It is not surprising then that Roman classicism dominated the surface symbolism of the new republic. Its very terminology was latinate, the words "republic," "president," "congress," and "senate," being Latin in origin and clearly distinct from the terminology for their British counterparts. The great seal of the United States bears two Latin mottos, E pluribus unum and Novus ordo saeclorum (new order of the ages), though even the Virgilian reference of the latter should not blind us to the biblical level of meaning that it also carries. George Washington, the Cincinnatus of the West, went to his inauguration by passing under arches of laurel. Greco-Roman classicism dominated the architecture and much of the art of the early republican period.25

At a deeper level, the Roman attribute that preoccupied the imagination of the founders of the new nation was republican virtue, especially as it was interpreted by Montesquieu, the great forerunner of modern sociology and one of the political thinkers most influential on late 18th century America. According to Montesquieu, in his tripartite scheme of despotism, monarchy, and republic, each type of society has its own principle of social life which provides the spring of action for its members. For despotism that principle is fear. For monarchy it is honor: the spirit of emulation, what today we might call status seeking. For a republic, and especially for its democratic rather than aristocratic form, the principle of social life is virtue, which James Sellers has recently paraphrased in more modern language as "willed initiative."

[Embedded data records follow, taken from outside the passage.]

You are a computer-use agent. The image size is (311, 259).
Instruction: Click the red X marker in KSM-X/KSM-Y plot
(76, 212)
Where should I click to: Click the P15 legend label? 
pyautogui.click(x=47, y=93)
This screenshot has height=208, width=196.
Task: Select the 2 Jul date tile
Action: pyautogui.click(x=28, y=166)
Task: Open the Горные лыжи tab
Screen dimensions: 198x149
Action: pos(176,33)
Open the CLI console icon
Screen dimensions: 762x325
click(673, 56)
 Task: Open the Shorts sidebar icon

In a democracy there is no prince furnished with an army to maintain the laws by force. And since the people are established on the basis of parity, there is no pride of rank to exploit. If there is any will or motivation to see that the laws are obeyed and that justice is done, it must come out of the hearts of the citizenry, from the will and ability of the people to act on behalf of the greater community. It is this quality, rather than fear or ambition, that makes things work in a democracy. This quality is la vertu . . . It conveys the idea that the citizen of a republic finds the beginning of his participation in governance in his own inner spirit, but that this spirit takes the form of action, and especially that kind of action that expresses willingness: initiative.26

In Montesquieu’s analysis, a republic will stand only so long as its citizens love it. If it needs external coercion its principle is lost. And Montesquieu, echoing many a hero of the early Roman republic, tells us that only frugality and the absence of luxury can keep the public interest in the minds of the citizens and make possible that renunciation of self which is so difficult but without which no republic can long survive. The agrarian ideal of Jefferson and others in the early republic -- the ideal of a nation of frugal independent husbandmen ready to serve at their community’s call -- owes much to this notion of republican virtue. Although from a different starting point, the evangelical version of the Protestant Ethic led to an identical conclusion.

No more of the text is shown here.